守卫无奈的跟在她身后嘀咕著,东方休阎手一挥,让他们先出去,然后对著书房里的其他人道:「哪!说人人到。」
其他三人讶异的审视骆冷冷,这个娇滴滴的姑娘就是……冷少侠?
「是她?你不是在唬我们吧?」
「的确是她。」东方休阎保证。
「我的天啊!难怪东方要说这没有我们想见的那个人,幸好西门机伶,要不然咱们今儿个又要被东方给唬弄过去了,」南宫千令惊叹。
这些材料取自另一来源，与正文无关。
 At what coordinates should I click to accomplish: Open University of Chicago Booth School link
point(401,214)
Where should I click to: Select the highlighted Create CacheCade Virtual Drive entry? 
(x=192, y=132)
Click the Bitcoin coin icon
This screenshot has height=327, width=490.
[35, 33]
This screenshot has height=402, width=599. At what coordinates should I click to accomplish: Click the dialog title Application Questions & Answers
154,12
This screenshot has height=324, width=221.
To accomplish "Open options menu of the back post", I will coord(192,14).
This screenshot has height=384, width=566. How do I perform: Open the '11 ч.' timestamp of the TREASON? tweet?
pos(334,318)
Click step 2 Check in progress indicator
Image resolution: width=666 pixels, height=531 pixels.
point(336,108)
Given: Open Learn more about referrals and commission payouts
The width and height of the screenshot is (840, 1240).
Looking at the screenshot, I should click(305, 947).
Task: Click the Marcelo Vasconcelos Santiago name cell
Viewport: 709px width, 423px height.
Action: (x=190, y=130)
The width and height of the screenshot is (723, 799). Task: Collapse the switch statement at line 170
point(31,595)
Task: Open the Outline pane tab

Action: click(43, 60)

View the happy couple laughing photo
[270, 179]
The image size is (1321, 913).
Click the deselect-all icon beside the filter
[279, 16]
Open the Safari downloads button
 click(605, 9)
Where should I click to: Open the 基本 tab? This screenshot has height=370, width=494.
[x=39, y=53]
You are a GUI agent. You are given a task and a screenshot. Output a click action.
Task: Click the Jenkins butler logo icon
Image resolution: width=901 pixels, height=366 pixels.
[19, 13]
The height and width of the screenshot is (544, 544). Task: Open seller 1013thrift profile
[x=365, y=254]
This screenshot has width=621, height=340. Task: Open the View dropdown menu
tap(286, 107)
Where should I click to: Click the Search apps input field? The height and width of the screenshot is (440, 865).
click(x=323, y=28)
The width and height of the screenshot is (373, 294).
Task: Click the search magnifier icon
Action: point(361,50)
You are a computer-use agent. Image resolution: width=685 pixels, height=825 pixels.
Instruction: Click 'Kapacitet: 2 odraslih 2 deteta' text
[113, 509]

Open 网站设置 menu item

骆冷冷所有的气势被他们一搅和,全都没了,少了初时的冲动,她又恢复成原本淡漠的样子。
「东方公子,冷冷有事与公子相谈,可否拨个时间?」
东方休阎若有所思的望著她,对於她要说什么其实心里有数,看来她是听见流言了。
三人似乎察觉了他们两人之间的暗流,西门彦廷识趣的起身。
「东方,我看我们改天再过来。」他拉起想看戏的两人,告辞之后顺手将他们拉走。
「干么?精采的才要开始,拉走我们做啥呀?」北堂颛顼和南宫千令抗议的说。
「闭嘴啦!想想你们的赌注吧!」
北堂颛顼和南宫千令同时一愣,回头望了眼默默对望的两人,东方和她?奇怪,他们为什么就看不出来地和那个姑娘有什么火花?两人说是互相凝视倒不如说是瞪著对方吧!
不过,既然西门这么说,那应该就是有迹可寻喽!
好吧!看在赌注的份上,他们就牺牲一点乐趣也无妨。
第五章
三人的对话一字不漏的传进他们两人耳里,不过都没什么反应,等到书房只剩下他们,东方休阎才冷淡的开口。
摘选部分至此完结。